Exercise details: In the entries that follow, how many lines contain the word "node"? Answer with the number only.
**********
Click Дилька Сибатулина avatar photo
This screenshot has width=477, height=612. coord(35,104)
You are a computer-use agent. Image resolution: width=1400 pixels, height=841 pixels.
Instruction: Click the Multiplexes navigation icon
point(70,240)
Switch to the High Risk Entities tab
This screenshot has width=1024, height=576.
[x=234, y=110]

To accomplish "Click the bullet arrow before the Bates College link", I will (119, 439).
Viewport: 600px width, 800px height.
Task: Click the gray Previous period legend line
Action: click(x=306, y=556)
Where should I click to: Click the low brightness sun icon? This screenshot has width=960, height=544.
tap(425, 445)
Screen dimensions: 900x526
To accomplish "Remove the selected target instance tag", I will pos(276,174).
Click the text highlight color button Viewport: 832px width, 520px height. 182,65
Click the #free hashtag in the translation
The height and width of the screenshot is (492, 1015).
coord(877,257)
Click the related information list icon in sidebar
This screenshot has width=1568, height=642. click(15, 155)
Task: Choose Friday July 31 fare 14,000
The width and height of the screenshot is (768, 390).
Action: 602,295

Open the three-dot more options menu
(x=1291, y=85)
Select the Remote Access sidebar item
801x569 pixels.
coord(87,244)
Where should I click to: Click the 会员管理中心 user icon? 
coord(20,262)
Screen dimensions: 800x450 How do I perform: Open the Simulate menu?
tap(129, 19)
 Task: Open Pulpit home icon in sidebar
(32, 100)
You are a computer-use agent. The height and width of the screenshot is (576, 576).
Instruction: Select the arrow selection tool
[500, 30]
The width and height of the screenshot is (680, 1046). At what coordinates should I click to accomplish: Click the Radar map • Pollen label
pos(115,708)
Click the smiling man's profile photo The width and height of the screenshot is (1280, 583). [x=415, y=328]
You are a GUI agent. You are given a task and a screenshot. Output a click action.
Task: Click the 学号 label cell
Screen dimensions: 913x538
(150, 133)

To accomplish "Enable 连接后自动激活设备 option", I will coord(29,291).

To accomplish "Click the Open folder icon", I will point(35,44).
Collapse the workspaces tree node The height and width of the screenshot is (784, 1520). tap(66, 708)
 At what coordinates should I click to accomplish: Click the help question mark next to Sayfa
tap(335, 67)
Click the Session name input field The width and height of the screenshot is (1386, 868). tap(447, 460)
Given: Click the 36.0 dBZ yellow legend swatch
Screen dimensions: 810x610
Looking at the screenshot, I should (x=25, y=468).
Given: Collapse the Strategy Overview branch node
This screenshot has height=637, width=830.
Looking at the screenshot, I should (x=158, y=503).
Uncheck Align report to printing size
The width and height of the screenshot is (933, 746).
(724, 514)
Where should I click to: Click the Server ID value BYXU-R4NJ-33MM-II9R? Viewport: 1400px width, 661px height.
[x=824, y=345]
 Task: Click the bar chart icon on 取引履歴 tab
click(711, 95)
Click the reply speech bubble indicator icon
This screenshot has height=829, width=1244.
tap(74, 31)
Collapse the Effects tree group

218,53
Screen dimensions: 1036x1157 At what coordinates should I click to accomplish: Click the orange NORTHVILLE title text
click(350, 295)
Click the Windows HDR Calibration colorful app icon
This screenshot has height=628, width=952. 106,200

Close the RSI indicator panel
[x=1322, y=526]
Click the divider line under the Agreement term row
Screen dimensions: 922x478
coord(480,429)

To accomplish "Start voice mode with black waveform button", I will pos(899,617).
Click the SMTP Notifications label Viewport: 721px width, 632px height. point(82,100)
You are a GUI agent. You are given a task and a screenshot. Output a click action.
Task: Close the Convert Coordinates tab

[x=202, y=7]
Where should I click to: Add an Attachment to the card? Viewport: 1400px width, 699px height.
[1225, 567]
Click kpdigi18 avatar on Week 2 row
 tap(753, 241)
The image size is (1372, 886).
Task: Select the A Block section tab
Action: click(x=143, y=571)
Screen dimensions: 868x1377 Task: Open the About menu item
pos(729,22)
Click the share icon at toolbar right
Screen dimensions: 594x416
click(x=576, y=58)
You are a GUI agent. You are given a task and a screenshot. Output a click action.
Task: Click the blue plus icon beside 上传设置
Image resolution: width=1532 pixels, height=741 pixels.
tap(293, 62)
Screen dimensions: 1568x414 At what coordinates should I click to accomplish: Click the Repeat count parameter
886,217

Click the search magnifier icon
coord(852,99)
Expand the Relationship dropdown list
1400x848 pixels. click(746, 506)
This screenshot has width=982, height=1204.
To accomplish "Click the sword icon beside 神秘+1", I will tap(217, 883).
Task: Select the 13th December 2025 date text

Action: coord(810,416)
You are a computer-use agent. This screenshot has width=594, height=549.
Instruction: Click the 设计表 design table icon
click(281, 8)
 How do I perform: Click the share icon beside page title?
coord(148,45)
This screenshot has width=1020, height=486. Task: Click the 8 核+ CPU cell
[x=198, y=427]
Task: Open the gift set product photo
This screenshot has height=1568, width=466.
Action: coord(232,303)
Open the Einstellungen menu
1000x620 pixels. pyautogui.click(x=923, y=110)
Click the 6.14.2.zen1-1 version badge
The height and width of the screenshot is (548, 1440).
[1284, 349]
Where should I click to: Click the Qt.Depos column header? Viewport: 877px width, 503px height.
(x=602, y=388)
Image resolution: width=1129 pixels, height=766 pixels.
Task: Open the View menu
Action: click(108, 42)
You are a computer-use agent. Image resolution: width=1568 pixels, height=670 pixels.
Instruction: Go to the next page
**********
Task result: 2